Jay-Z and other features on the new album:
“It’s Food & Liquor 2: The Great American Rap Album Part I. Part I, which “Freedom Ain’t Free” is the single off of, is coming in the next few months. It really ain’t got no features on there. It got a few people on the hooks and stuff like that, but no other real features other than myself. But that’s part one. It’s a double album. We’re probably 80% finished with part 2, which is going to come out a little later. It’s not finalized. You don’t know who’s going to be on it… Part 1 is done and there ain’t gonna be any features on there, but part 2, it maybe somebody coming at the last inning to drop a verse. We’ll see.”

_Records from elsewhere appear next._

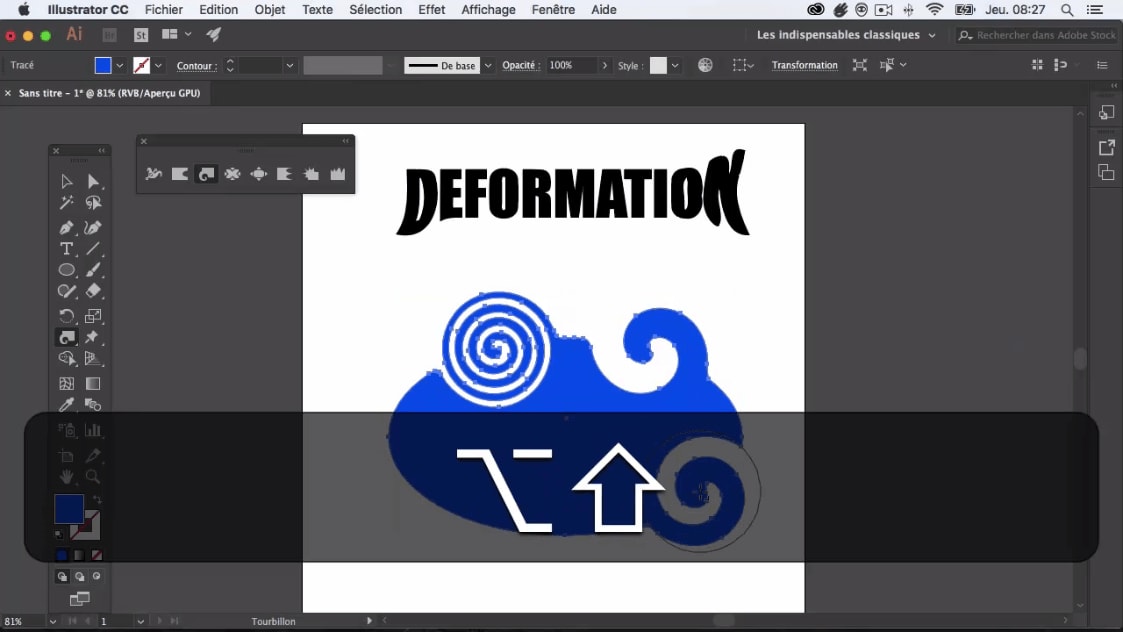Choose the Pucker tool in floating panel
Screen dimensions: 1123x632
232,174
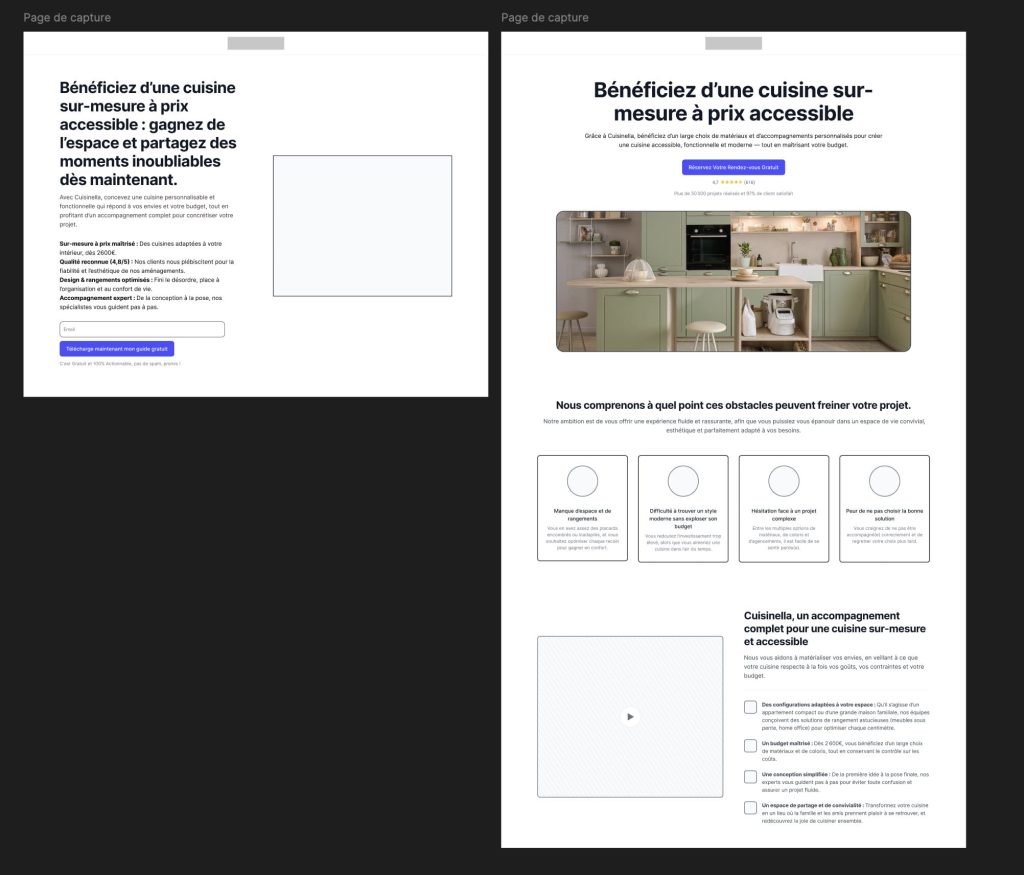Select the left 'Page de capture' frame label
This screenshot has height=875, width=1024.
pyautogui.click(x=67, y=18)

The New Album As An Interpretation of America:
“The album is meant to be my interpretation of America. Politics, society, religion, class, race, food, all across the board. It was only right that we had to have a song that was a collage of that so people got it from the door that all these different things, topics that make up America, that make us Americans, the things that influence us and the things that we influence. You needed that first record to be the embodiment of that whole piece, the whole direction that we’re going in. This record is a collage, but it’s a more like an introduction. As you get into the album, as we release new records, and hopefully we’ll release the album in a few months, you’ll see that we focus on particular issues on particular songs. We will expand on something that may have came up in the second verse of “Freedom Ain’t Free”. There will be a whole song that speaks about this particular relationship in American society, or this particular phenomenon in American society, so people can get a good direction of where the album is going. You get it all in the first joint. But it’s not necessarily angry. The whole record’s not angry. It’s not coming from an angry place, it’s coming from a serious place.”

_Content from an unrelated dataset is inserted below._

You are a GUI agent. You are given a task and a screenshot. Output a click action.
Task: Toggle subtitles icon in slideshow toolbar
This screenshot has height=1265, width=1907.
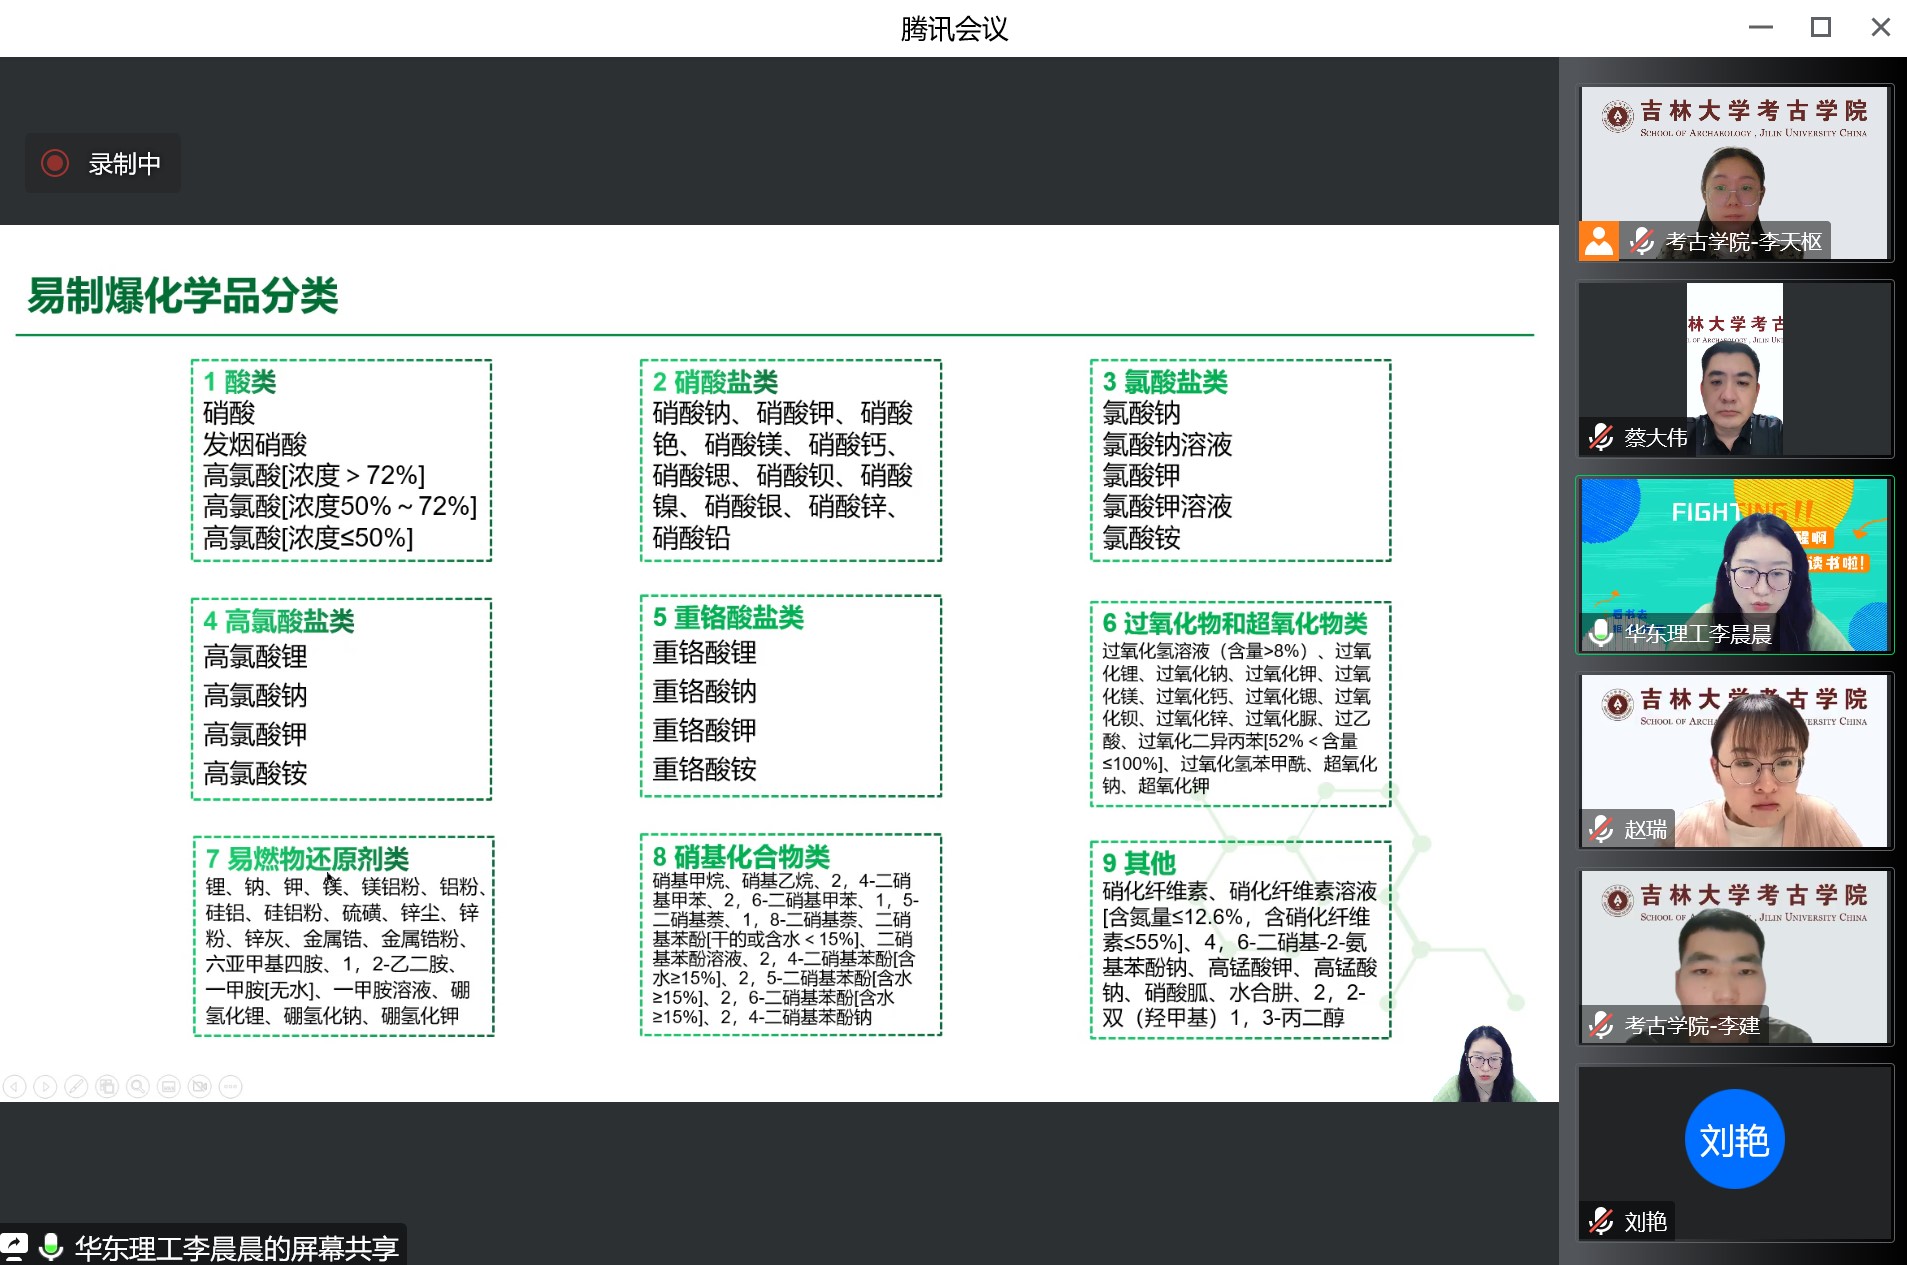(169, 1086)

Making People Change Through His Music:
“Over the past couple years, in the midst of being on tours and doing L.A.S.E.R.S. and doing all that kind of rapper, professional stuff, I’m a human being too. You study, read, hear different people speak, come under the tutelage of certain people, and expand your mind. That’s nothing to do with music, or trying to make money later on, just for me personally. You start to come up and start to realize certain things, which are just gonna be what they are. It’s just human nature. We’re pre-conditioned a certain way, conditioned to act a certain way, conditioned to consume, and walk, and talk a certain way. There’s a lot of things that we may personally hate, but we professionally support. We may hate that the environment is being destroyed. We may want our kids to have a certain environment, but we don’t buy Prius’. We’ll go buy the muscle car that will spit out all the oil, and damage and destroy the environment and what have you. We don’t necessarily see the connection of what we actually do and how it effects the rest of the world. For me, I’m not even on that anymore. I’m not even trying to get you to change anymore… There’s people who don’t want to get beat over the head all day with lyrics and crazy wordplay and metaphors. There’s people that just want to sit down and listen to music for what it is, and not feel like they’re taking SAT’s every time they come to a show.”

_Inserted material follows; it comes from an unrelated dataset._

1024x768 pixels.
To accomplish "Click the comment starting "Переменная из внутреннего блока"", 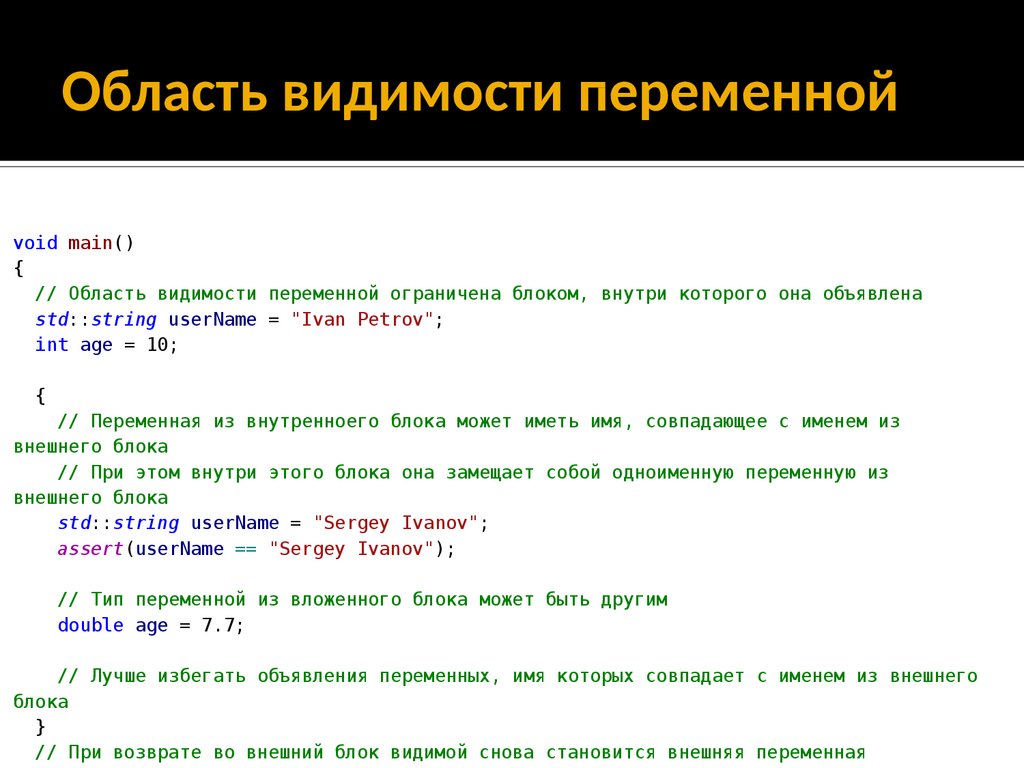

Connection to B.o.B., Pharrell, Kanye West, and fascination with space:
“It’s just a mode. There’s a certain things, you look at them in the sky.. It all depends on where you come from. The album cover for my first album, Food & Liquor, where I’m floating and got all the stuff around me, It ain’t that deep. That album cover came straight from a comic book. I was looking at a comic book that I had as a little kid and was like, ‘I want my first album cover to be like that, so there you have it.’ It’s not that deep. There’s definitely some things though in the music that’s less about me trying to tell you something brand new, but moreso trying to reinforce something that we already know. We already know we’re being watched or controlled in some way or another.”